Pero no era como aquella estruendosa de la que nos habló Bautisto en su cuento, nos dijo, sino tenue y casi agrisada. Y no se alarmó por ello porque solía verla, cada tantos días, una o dos veces por semana. Entonces abría la puerta, salía a ese anochecer de su propio patio bajo sus durazneros y sus nogales, y clavaba la aguja de tejer, en el suelo, en el mismo sitio de tierra que estaba brillando.

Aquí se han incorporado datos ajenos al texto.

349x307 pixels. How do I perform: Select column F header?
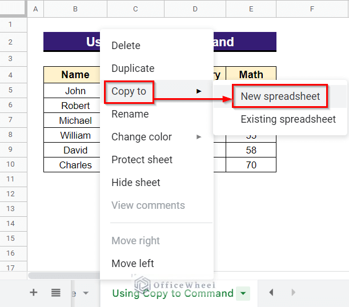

Entonces regresaba a la sala como si nada, terminaba de hacer las cosas que le restaban antes de dormir y, recién por la mañana, caminaba hasta lo del Guabirto, que tenía fama de valiente. Se trataba de un albañil que se ganaba las monedas con las pocas reparaciones que exigía esa Tilcara de entones, poco más que un pueblo chico con una decena de veraneantes que solían contratarlo.
El joven ya sabía para qué lo buscaba, la acompañaba de regreso a la casa, se arremangaba junto al sitio en el que estaba clavada la aguja, tomaba la pala y se ponía a cavar con vigor, nos contó Blanca aquello que el padrecito, Pierre Donadou Quispe y el mismo comisario estaríamos escuchando desde nuestras respectivas cuarentenas, disfrutando de ese modo femenino que le vino a aportar a estos Laberintos.